Linguists studying endangered languages in the field often ask their informants to describe pictures that illustrate particular characteristics of their language, such as how it uses pronouns or spatial relations or concepts of time. This enables the field linguist to obtain natural language with minimal instruction, exercising minimal influence on what is said, so that accurate information about the language can be recorded. Typically such pictures are prepared in advance, based upon research hypotheses about the language -- but often new hypotheses emerge in the course of sessions with informants. Researchers at Columbia University have proposed to develop an aid to field linguists which makes it possible to test new research questions as they arise in the field.

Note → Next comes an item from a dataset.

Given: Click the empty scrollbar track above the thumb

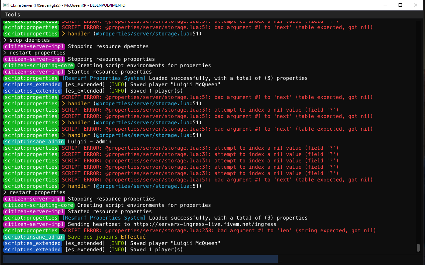Looking at the screenshot, I should 418,132.
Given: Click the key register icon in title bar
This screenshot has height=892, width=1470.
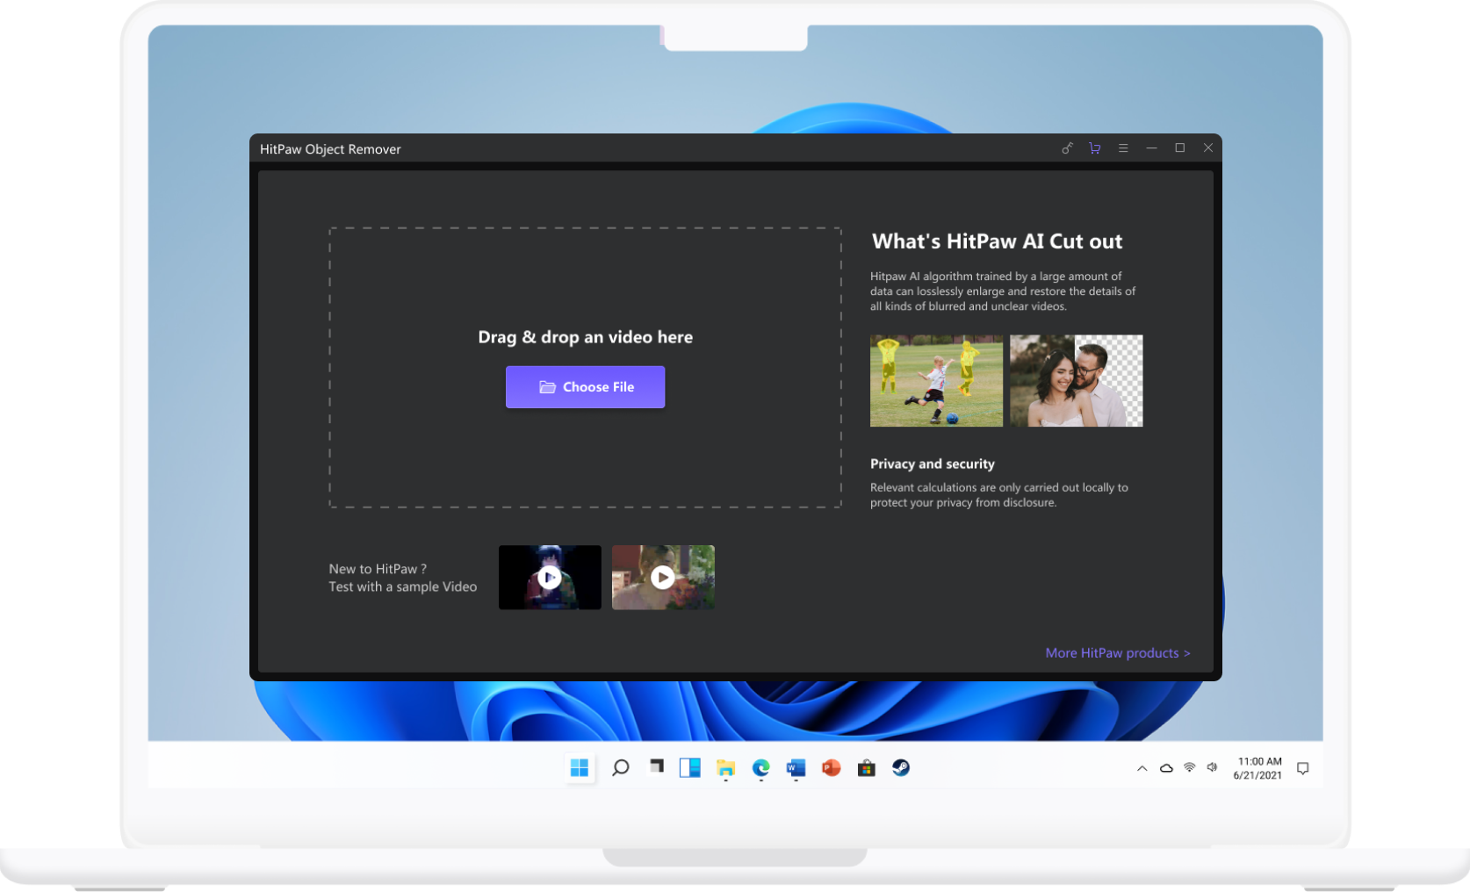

They will adapt existing text-to-scene generation software, WordsEye, which allows users to create 3D scenes from simple English input, to produce a novel tool for fieldwork called WELT, the WordsEye Linguistics Tool.

WELT tool will ultimately have two modes of operation: 1) In Phase 1, English input will automatically generate a picture which can be used to elicit a targeted description, 2) In Phase 2, input in the target language will automatically generate a picture representing the meaning of the input, to verify linguistic hypotheses with native speakers.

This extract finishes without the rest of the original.